While many may be concerned with the validity and reliability of these methods, the alternative of doing nothing should be of greater concern. If our approach to filling data gaps involves key stakeholders from finance, sales, and operations, the resulting models are much more likely to be both accurate and accepted as the “best we can do.”

Remember that credibility is a function of accountability and perceived objectivity. Letting your executive committee know you’re taking all possible steps to answer the key measurement questions will go much further towards establishing that credibility than a dozen analysts working in secret to crack the elusive code of marketing effectiveness.

Before you try to understand why you don’t have data, it makes sense to try to understand the reasons why the data you think you need to measure marketing isn’t available.

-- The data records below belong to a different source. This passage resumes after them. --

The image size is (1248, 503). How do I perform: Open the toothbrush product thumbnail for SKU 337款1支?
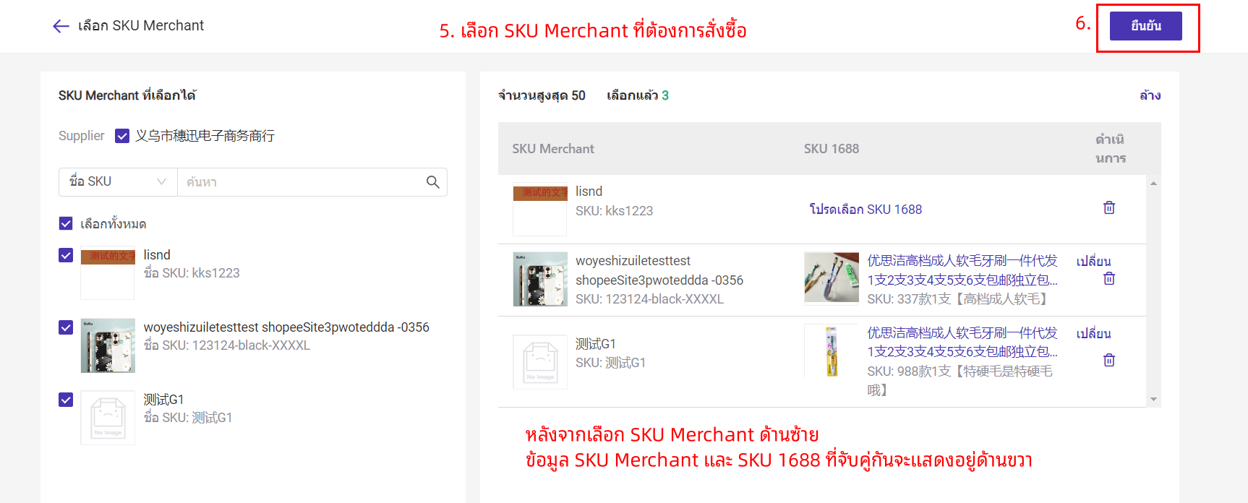832,278
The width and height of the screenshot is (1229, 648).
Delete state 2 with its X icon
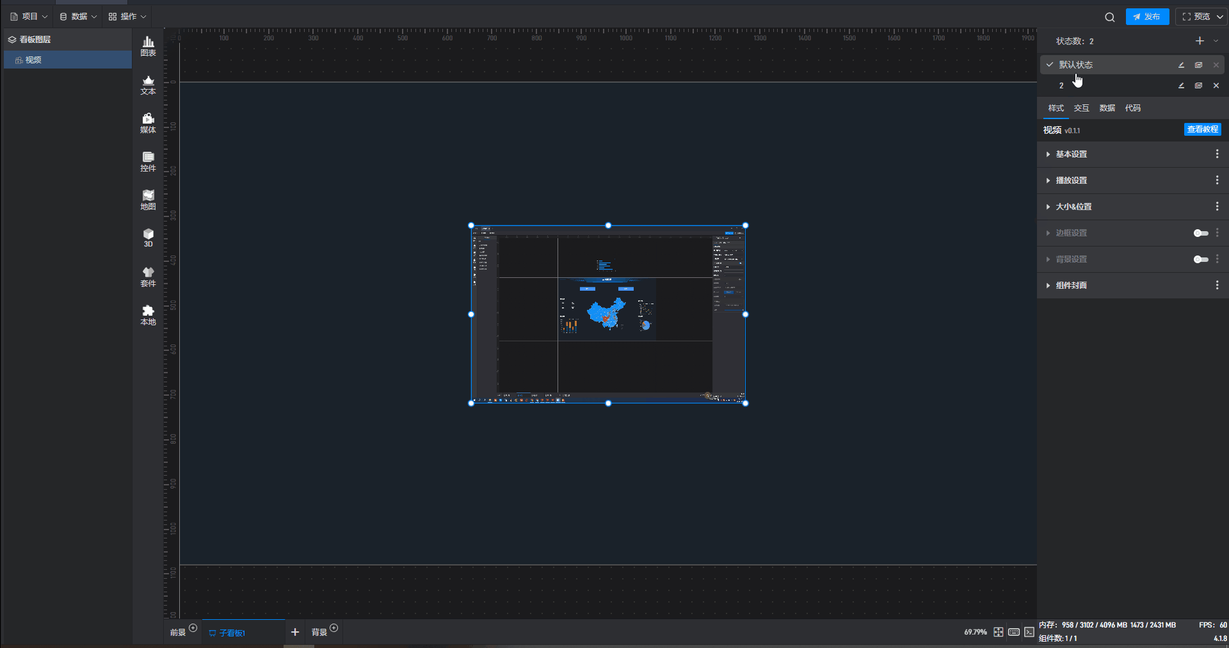point(1216,86)
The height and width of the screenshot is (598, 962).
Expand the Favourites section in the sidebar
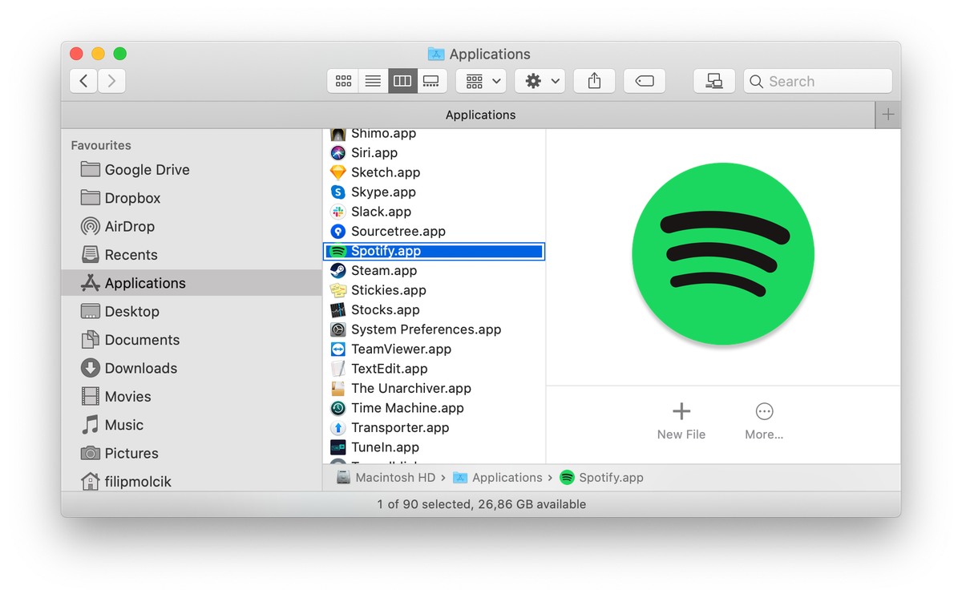pyautogui.click(x=100, y=145)
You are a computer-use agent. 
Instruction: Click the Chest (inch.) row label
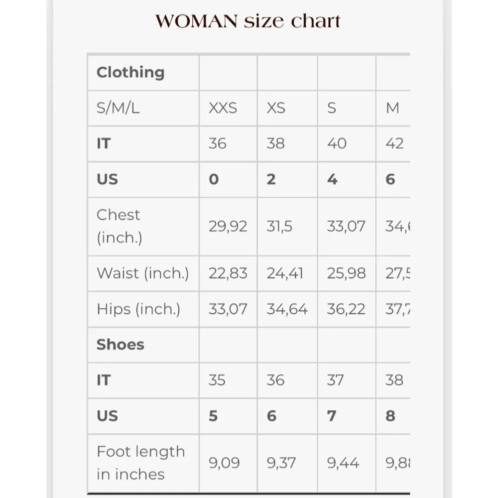click(143, 227)
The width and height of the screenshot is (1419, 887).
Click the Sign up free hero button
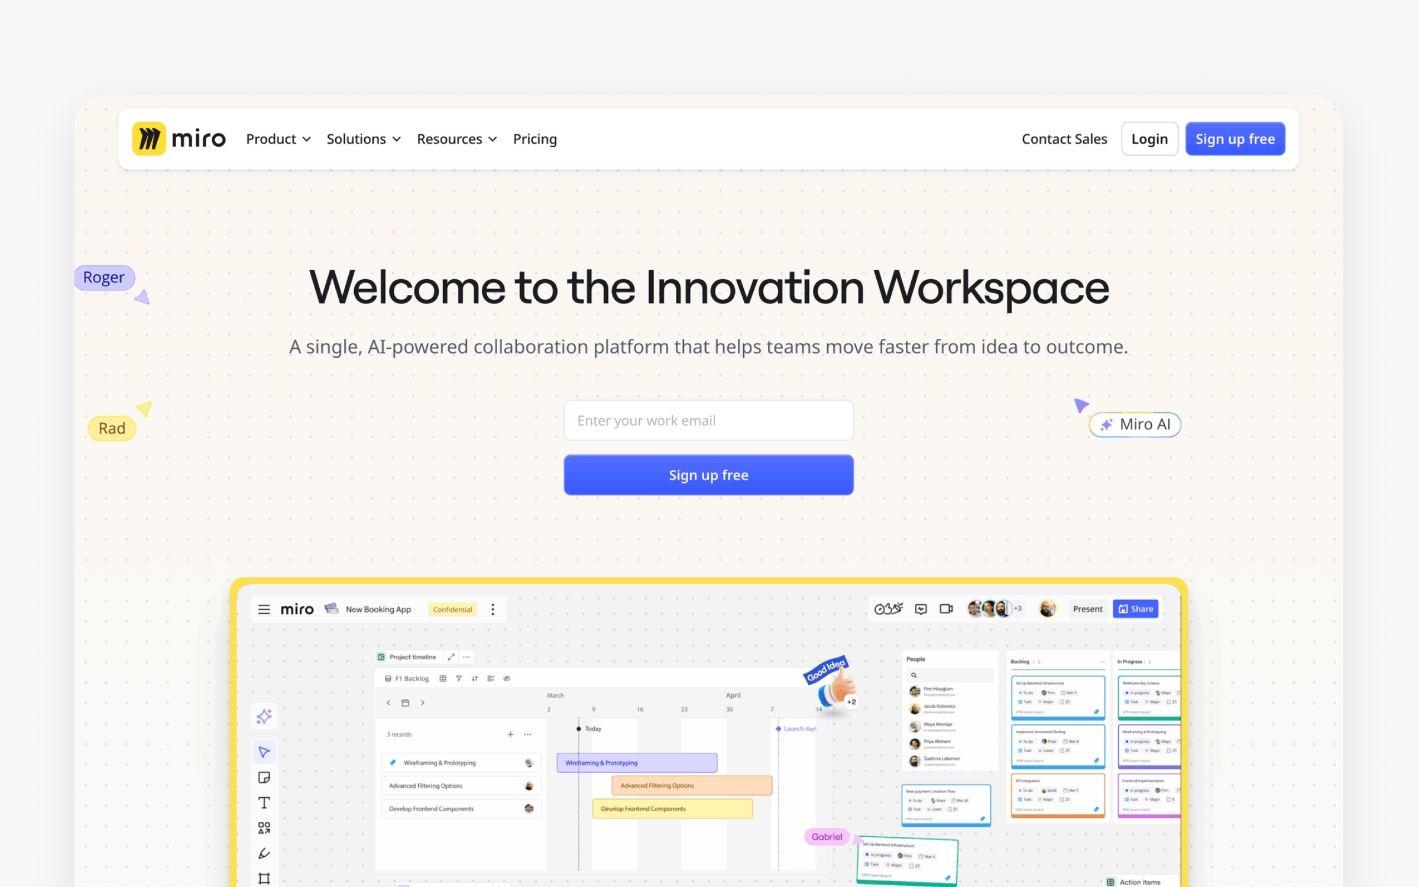click(708, 475)
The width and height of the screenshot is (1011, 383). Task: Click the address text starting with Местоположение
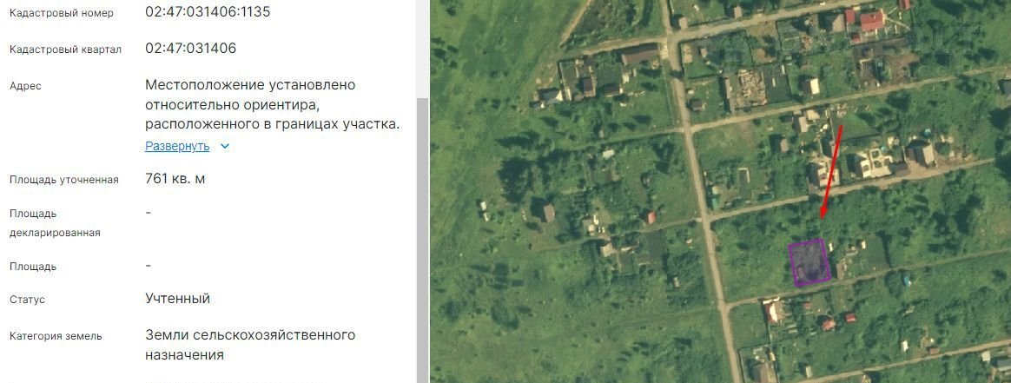273,105
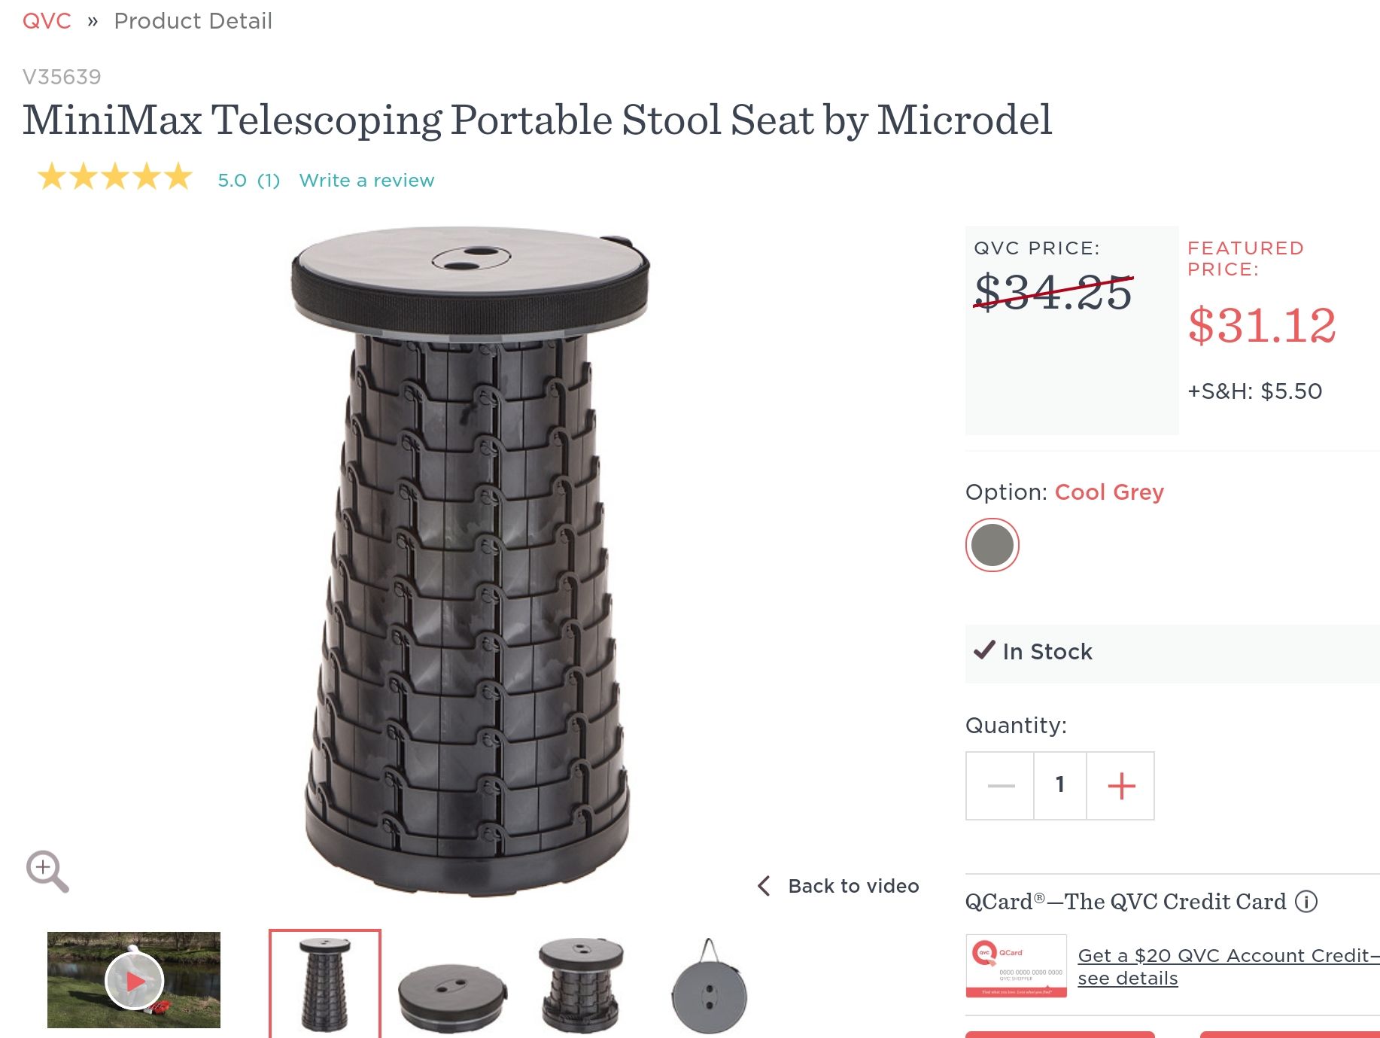This screenshot has height=1038, width=1380.
Task: Click the quantity input field
Action: (1059, 786)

Asking this question may force some essential critical thinking about what you’re really trying to accomplish and the staffing and resource issues at the root of the problem.

The fishbone exercise is an analysis tool that provides a systematic way of looking at problems and the contributing factors. It’s also called a “cause-and-effect diagram.”

Here’s how it works:
  1. Decide on the main problem or issue you want to study — and put it at the head of the fish. You might define that problem as “Inability to Measure Marketing Effectiveness” and use the rest of the skeleton to highlight obstacles to be overcome. You can also take a more positive spin by using a label like “Achieving Full Accountability for Marketing Investments” at the head and using the rest of the diagram to identify all the required steps and sub-components of success.

  2. As you can see, each bone of the fish has a category label. Major categories might include people, process, tools, resources, systems, or suppliers. Use whatever headings relate to what you’ve written at the head of the fish.

  3. Start brainstorming with your team to identify the factors within each major category that may be affecting the problem. The question to ask is: "What are the issues affecting this category?” Be particularly careful to not let the dominant personalities in the group steer the exercise in parochial directions.

  4. Work backward up each fishbone to write down sub-factors. Keep asking, "Why is this happening?” until you no longer get useful information.

  5. Analyze the results of the fishbone after team members agree that the chart is complete. Do this by looking for those items that appear in more than one major category. These repeaters become your most likely causes. These discoveries should create the foundation for an action plan for how to proceed without data.
Another good thing about the fishbone exercise is that it’s a great way to bring in constituents from outside the marketing department — finance, sales, or SBU leaders — to get them to talk about their own departmental measurement challenges. You listen to their problems, they listen to yours, and soon you have allies in your process to overcome obstacles to measurement. Most importantly, they may have already come up with some novel metrics you can adapt for your specific purposes.